**Tarea del ejercicio 1:**
Traduce al inglés esta oración del fragmento sobre la defensa de tesis: "Presidía el decano Roberto Nahum."
**Tarea del ejercicio 2:**
Transcribe un pasaje del fragmento sobre la defensa de tesis: empieza en las palabras que contienen "Debo abstenerme de" y detente después de "cariñoso y aliviado.".

**Fragmento del texto:**
--- --- ---
Este martes tuvo lugar la defensa de tesis de Javier Millar, en la austera Sala de Facultad de la Facultad de la U. de Chile. La comisión examinadora estaba integrada (en el orden en que formularon observaciones) por Luciano Parejo, distinguido profesor español venido ex professo, Enrique Barros, Maricruz Gómez de la Torre, Pablo Ruiz-Tagle y Juan Carlos Ferrada, director de la tesis. Presidía el decano Roberto Nahum.

Debo abstenerme de comentar incidencias de la ceremonia. Por momentos pareció tensa, por las observaciones y críticas formuladas al trabajo de Millar; hubo alguna incomodidad, como se podía constatar en el intermedio necesario para la deliberación, y la verdad es que las cosas podrían haber transcurrido diferentemente: por su género, las críticas no eran propias de la instancia terminal que supone la defensa de una tesis. En fin, Millar obtuvo su doctorado y recibió de la concurrencia un aplauso entre cariñoso y aliviado.
--- --- ---
Datos para señalar el objetivo

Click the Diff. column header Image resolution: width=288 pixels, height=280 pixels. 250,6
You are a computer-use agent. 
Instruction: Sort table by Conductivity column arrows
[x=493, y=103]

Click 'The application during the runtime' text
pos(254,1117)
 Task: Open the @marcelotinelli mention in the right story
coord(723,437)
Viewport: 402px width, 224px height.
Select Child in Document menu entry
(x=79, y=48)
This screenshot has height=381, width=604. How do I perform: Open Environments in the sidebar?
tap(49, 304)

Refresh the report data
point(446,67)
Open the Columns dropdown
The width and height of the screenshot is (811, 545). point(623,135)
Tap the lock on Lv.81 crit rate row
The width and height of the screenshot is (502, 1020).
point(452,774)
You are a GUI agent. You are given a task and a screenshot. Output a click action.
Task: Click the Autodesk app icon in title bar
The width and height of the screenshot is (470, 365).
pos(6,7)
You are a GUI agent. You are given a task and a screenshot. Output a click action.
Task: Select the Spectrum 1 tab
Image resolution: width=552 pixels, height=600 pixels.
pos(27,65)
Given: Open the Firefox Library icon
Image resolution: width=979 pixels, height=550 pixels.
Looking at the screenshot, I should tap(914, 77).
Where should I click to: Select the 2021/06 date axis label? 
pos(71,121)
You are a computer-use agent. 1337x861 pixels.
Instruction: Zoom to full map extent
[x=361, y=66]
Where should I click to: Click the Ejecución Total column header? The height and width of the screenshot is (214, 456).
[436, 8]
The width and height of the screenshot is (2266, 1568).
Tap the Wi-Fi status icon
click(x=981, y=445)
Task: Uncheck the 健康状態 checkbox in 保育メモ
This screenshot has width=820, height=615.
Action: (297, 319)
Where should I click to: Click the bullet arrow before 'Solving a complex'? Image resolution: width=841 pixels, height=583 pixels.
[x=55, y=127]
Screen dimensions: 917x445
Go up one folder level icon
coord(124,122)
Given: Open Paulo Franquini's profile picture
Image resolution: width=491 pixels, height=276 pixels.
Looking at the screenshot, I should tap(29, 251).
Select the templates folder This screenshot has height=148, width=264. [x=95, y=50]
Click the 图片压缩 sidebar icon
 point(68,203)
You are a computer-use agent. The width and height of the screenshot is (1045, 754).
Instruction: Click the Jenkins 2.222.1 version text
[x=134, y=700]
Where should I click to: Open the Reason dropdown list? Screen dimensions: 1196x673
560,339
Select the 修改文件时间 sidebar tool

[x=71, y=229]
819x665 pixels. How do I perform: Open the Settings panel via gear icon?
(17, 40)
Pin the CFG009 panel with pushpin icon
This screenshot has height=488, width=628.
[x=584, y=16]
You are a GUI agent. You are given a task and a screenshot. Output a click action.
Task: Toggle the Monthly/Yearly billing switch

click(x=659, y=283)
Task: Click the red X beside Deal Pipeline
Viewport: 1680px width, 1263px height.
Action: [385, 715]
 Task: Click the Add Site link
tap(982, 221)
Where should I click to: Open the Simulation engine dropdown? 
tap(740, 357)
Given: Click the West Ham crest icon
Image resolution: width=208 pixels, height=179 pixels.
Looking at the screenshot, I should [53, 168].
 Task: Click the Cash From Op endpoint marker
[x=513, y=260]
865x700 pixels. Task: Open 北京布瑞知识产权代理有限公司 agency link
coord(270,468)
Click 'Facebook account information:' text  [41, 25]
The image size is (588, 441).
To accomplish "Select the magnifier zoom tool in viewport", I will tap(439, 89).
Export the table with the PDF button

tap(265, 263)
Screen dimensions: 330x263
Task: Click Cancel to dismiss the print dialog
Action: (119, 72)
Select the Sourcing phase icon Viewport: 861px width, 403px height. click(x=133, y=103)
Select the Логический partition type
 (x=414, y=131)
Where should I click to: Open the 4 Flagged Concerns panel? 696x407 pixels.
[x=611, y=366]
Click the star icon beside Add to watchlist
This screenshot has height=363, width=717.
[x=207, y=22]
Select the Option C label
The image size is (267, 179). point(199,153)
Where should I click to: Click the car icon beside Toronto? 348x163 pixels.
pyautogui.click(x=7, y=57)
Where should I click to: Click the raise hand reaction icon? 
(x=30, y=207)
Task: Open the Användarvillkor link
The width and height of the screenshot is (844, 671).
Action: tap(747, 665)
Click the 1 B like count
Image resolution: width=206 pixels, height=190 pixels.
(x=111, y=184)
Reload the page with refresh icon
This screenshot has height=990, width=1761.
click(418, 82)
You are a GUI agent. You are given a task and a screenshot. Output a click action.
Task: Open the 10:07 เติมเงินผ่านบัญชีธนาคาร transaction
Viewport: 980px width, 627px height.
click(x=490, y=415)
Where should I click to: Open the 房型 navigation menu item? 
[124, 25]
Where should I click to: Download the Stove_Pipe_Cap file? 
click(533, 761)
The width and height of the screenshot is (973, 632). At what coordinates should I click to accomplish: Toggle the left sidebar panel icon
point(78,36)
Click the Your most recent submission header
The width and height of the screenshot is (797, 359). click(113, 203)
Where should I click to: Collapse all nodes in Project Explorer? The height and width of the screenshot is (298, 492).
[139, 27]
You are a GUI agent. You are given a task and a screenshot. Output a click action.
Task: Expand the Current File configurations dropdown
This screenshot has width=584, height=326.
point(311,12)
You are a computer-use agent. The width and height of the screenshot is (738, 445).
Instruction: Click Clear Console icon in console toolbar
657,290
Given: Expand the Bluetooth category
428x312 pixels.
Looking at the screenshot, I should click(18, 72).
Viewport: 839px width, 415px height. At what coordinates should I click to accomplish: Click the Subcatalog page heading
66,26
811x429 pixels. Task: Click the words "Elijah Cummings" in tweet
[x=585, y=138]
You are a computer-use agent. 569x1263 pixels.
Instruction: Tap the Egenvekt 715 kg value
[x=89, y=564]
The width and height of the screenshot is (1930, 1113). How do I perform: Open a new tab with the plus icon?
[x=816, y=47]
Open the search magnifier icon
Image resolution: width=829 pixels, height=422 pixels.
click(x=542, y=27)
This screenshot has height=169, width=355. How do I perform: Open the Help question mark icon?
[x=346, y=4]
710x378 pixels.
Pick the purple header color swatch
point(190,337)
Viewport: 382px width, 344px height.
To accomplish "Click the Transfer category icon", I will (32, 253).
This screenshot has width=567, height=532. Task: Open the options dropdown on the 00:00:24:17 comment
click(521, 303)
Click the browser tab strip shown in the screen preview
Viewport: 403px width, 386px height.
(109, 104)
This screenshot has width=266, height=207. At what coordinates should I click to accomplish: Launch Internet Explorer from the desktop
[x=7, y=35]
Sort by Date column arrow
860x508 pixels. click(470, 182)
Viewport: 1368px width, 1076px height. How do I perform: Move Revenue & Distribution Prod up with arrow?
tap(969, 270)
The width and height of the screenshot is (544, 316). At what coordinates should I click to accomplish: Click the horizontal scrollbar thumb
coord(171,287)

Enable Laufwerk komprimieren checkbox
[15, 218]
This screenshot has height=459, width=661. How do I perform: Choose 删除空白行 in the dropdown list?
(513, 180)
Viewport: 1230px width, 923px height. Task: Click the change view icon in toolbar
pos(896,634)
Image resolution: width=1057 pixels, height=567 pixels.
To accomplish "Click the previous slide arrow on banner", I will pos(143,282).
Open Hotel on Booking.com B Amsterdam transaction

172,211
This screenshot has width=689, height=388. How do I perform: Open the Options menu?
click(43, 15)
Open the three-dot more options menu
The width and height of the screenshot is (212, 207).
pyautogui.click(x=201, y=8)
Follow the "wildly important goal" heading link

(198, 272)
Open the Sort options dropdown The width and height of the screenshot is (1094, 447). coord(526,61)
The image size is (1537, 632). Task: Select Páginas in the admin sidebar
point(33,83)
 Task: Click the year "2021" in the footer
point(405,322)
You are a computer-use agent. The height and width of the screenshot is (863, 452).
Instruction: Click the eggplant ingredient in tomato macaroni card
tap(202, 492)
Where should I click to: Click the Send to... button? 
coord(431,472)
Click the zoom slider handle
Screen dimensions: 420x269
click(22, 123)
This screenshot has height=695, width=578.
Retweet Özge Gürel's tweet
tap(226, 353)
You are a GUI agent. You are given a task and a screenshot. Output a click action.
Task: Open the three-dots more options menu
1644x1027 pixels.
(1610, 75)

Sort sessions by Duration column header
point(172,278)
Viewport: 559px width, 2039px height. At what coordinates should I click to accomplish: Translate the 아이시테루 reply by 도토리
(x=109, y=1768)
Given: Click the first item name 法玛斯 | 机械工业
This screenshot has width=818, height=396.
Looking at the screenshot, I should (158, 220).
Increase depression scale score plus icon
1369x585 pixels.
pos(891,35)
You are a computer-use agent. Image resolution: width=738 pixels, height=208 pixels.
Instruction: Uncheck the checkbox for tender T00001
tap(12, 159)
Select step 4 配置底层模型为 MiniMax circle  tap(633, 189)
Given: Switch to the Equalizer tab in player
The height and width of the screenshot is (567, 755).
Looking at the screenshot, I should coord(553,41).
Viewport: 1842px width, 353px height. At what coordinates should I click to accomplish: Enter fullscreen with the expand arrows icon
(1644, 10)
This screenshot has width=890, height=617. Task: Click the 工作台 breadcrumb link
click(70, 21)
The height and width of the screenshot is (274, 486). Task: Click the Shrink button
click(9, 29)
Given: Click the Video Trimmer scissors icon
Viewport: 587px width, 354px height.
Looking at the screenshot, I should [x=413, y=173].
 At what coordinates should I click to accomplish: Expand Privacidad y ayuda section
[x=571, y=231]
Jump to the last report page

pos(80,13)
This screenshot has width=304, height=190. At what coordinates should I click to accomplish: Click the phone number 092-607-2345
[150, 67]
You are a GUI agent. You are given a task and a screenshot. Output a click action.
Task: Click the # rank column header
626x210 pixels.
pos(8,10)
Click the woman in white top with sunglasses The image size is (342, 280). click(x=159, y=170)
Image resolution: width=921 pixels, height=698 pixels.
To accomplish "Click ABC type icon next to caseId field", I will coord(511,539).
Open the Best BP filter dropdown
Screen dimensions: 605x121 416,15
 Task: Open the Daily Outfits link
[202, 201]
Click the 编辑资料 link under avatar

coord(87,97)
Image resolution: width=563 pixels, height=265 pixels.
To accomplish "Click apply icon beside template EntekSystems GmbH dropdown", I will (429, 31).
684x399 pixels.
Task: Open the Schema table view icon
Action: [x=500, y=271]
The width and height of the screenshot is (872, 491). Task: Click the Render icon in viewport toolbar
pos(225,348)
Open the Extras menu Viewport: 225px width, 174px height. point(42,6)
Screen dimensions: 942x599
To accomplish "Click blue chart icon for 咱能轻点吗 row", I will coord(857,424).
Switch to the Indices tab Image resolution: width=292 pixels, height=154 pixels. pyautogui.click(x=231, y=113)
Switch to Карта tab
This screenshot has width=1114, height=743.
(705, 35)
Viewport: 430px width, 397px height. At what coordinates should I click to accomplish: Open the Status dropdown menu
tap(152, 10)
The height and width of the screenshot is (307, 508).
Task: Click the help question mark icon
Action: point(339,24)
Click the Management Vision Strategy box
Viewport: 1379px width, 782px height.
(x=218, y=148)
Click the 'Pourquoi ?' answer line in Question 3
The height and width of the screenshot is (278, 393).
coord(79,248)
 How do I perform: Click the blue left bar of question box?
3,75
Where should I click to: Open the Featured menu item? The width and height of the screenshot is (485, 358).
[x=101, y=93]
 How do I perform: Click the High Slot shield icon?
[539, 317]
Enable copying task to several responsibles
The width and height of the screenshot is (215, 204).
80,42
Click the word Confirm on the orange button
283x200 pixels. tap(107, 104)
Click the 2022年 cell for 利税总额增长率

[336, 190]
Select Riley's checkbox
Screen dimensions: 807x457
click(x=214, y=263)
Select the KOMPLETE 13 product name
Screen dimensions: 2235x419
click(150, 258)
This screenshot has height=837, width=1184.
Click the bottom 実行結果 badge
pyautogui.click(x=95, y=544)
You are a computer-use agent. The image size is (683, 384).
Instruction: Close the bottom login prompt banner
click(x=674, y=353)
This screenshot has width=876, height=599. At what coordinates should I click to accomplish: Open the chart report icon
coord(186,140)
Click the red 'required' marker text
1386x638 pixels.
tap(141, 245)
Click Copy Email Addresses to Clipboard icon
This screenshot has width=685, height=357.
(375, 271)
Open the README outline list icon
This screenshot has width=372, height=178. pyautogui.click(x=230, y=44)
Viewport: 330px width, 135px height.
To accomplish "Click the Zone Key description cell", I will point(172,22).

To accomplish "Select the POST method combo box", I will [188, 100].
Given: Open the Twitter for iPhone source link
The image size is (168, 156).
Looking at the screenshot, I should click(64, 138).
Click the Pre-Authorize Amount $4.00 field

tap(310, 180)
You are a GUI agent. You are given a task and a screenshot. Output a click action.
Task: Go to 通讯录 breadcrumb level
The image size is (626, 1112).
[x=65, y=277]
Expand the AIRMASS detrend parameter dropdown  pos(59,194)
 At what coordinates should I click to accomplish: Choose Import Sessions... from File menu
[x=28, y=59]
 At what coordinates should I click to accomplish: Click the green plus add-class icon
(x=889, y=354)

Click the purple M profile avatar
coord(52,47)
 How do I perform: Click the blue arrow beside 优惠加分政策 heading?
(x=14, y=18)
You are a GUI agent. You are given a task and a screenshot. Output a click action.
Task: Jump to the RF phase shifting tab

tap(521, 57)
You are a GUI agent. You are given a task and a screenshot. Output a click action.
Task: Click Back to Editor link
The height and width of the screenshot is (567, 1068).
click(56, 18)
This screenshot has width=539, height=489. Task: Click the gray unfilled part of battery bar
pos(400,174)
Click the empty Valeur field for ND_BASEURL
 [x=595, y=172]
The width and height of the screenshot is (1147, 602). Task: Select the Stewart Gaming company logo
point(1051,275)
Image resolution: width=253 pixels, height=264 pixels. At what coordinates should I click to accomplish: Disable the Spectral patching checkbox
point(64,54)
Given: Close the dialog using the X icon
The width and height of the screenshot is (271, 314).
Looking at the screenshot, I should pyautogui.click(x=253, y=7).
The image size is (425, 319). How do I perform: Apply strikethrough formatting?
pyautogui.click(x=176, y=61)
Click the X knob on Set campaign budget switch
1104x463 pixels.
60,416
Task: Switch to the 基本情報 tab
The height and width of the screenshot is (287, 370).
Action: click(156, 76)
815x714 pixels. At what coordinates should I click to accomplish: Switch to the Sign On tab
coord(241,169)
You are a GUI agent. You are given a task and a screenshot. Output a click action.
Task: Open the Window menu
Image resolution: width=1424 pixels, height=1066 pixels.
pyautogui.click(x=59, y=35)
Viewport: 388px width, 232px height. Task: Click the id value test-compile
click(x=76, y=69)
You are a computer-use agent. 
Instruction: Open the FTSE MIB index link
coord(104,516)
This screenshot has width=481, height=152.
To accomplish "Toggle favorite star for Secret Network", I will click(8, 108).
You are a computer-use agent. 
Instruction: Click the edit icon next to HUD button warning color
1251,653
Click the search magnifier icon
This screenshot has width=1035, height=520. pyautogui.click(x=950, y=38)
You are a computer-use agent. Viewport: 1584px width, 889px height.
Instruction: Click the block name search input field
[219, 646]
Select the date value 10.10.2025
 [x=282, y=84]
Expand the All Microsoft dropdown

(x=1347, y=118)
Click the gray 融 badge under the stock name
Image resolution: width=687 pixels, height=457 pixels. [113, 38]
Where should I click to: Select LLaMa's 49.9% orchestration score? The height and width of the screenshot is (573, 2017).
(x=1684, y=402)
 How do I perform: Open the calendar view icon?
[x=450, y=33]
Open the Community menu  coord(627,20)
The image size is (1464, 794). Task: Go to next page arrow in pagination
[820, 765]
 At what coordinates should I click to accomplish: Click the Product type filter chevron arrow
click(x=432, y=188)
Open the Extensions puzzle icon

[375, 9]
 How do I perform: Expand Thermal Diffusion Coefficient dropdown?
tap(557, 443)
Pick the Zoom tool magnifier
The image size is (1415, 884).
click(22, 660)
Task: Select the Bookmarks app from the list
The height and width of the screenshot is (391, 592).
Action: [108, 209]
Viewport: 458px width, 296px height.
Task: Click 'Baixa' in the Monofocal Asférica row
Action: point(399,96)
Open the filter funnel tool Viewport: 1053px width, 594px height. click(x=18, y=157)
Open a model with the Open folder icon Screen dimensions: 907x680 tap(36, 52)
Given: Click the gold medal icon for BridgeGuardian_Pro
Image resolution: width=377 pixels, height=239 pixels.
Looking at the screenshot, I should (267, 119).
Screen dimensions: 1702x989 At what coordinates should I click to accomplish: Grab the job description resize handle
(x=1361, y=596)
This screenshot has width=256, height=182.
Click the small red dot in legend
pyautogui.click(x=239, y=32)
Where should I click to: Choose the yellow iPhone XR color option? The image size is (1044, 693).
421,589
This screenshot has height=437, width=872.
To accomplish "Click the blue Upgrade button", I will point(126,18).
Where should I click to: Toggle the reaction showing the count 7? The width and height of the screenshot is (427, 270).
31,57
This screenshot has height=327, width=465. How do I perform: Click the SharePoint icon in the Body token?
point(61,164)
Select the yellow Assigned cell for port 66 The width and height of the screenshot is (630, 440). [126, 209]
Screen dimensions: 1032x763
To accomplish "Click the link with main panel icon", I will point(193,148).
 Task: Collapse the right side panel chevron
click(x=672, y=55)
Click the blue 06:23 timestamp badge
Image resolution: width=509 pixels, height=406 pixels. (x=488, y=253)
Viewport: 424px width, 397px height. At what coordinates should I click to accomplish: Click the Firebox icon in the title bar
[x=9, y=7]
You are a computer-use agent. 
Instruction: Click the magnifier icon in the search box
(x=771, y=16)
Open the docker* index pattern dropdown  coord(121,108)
--- --- ---
**Respuesta correcta 1:**
Dean Roberto Nahum presided.

**Respuesta correcta 2:**
Debo abstenerme de comentar incidencias de la ceremonia. Por momentos pareció tensa, por las observaciones y críticas formuladas al trabajo de Millar; hubo alguna incomodidad, como se podía constatar en el intermedio necesario para la deliberación, y la verdad es que las cosas podrían haber transcurrido diferentemente: por su género, las críticas no eran propias de la instancia terminal que supone la defensa de una tesis. En fin, Millar obtuvo su doctorado y recibió de la concurrencia un aplauso entre cariñoso y aliviado.